By the third day, my earlobes were so tender, I had to lie flat on my back in bed. If I fell asleep and rolled over on my side, which put pressure on my ear, the throbbing pain immediately woke me up. With each sleepless night, I became more and more impatient for the sleepers to work their way through.

A couple days later, I was complaining to my friend Janet about how I felt like a human dartboard and didn’t know how much longer I could stand the discomfort of waiting for the sleepers to pierce through.

“Then why don’t you do something to speed them along?” Janet said matter-of-factly. “Squeeze the hoop together with a lot of pressure…like use pliers on it.”

Fool that I was, I actually thought her suggestion was a good one. I dug the pliers out of the catch-all drawer, gripped the left sleeper with them and then gave it a mighty squeeze. I heard a popping sound and then felt relief. The sleeper finally was through to the other side.

At that point, I thought Janet was a genius. So I used the pliers on my other ear.

“It worked!” I cried to her. “My ears are officially pierced! Come on, Let’s go shopping for earrings!”

By the next week, even though I’d diligently swabbed both earlobes with alcohol to keep them from getting infected, my left earlobe began to swell. It also felt hot and sore…very sore.

“Your ear looks painful,” my mother commented over breakfast one morning. “It’s really red and inflamed. I think it’s infected.”

I silently cursed myself for being so careless. Up until then, I’d been careful to keep my hair over my ears to hide any incriminating evidence.

I vigorously shook my head – an action that caused the pain to shoot from my earlobes up to my eyeballs. “No, my ears are fine, I assured her. They’re just healing.”

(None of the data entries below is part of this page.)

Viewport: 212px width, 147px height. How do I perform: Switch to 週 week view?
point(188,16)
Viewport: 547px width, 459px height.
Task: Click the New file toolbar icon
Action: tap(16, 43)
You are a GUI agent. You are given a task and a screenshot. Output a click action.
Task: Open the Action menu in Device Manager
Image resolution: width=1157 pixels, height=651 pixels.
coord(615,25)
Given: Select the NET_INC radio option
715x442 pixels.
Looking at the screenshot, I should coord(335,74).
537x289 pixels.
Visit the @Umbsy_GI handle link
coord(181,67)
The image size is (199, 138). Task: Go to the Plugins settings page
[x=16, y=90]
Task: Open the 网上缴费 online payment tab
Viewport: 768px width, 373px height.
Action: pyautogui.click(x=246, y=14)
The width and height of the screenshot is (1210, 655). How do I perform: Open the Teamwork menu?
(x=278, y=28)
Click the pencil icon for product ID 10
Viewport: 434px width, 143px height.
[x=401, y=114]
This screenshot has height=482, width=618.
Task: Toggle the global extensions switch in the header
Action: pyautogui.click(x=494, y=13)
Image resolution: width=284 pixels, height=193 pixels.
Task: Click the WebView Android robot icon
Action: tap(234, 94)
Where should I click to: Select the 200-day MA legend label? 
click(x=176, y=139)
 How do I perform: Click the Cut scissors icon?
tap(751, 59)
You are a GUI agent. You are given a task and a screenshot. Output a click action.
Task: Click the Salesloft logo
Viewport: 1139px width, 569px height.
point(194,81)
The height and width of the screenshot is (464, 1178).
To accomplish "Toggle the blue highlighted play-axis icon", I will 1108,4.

But when I began to look as if I had a piece of pepperoni for a left earlobe, I couldn’t deny it any longer. Something definitely was wrong. I couldn’t even touch my ear, never mind shove a different earring into it. But I was stubborn and determined. After all, there was the prom to consider. I’d already bought a pair of long rhinestone earrings and I was determined to wear them with my gown – infection or no infection.

What I remember most about my prom was the constant, painful throbbing of my left earlobe all night. Even worse, all of my friends at the prom hugged me when they greeted me. Every hug, especially when someone’s cheek or long hair rubbed against my bad ear, made me grit my teeth to keep from crying out.

It took ages for the ear to finally heal, but luckily, it did. To this day, I’m still grateful I didn’t end up looking like Van Gogh.

Nowadays, people who want their ears pierced don’t have to resort to such barbaric methods as the ones my friends and I used. No, they can walk into a store, get their earlobes shot with a piercing gun and be out of there, sporting a pair of shiny new gold studs, in only 10 minutes.

I can remember, back when I worked at the Mall of NH, the first time one of the shops actually offered ear piercing. The sign in the window made me burst out laughing. It said, “Ear Piercing While You Wait” (What was the alternative? Drop off your ears and pick them up later?).

Believe it or not, I actually found my old pair of sleepers in the back of my jewelry box the other day. I’m thinking that if they also work for nose piercing, I just might be able to get some good money for them on eBay.